One Palestinian village provides a hopeful note for the conflict in this week's featured documentary, Budrus. An unlikely organizer unites Hamas and Fatah, Palestinian and Israeli, men and women in an nonviolent campaign of resistance to the construction of the separation wall.
The film is directed by award-winning filmmaker Julia Bacha (Control Room, Encounter Point), and produced by Bacha, Palestinian journalist Rula Salameh, and filmmaker and human rights advocate Ronit Avni (formerly of WITNESS, Director of Encounter Point).







I loved the Control Room, and this looks very well done. I’m going to keep my eyes open.
By criticiseafterdinner on March 22nd, 2010 at 5:30 pm
In fact, they are counting on violence, cause that is what gives them the ammo they need to clamp down and vilify.

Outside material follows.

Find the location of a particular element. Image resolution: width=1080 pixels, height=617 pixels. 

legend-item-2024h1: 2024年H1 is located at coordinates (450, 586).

Elites seeding amongst the “vassals” is exactly why they create unequal economics, Jim Crow or Apartheid conditions one working class against another, or use these Western religions so successfully. They were written for that 2500 yrs ago for precisely the same land-grabbing and empire building game they are used so well for today. Cyrus has the very same ideas as did the Brits, and now do the Americans. The empires remain firmly in control of the money in that region, and the locals are lost in rounds and rounds of self-seeding violence amongst each succeeding generation of the young. That is also the reason for sanctions and sieges, so that enterprising thugs get teh economic power in the community, and the middle- and upper-middle- business classes disintegrate and lose their potency as leaders!
Non-violent resistance is exactly what they don’t want you to show the world you are capable of. Then the TV news shows get eerily quiet.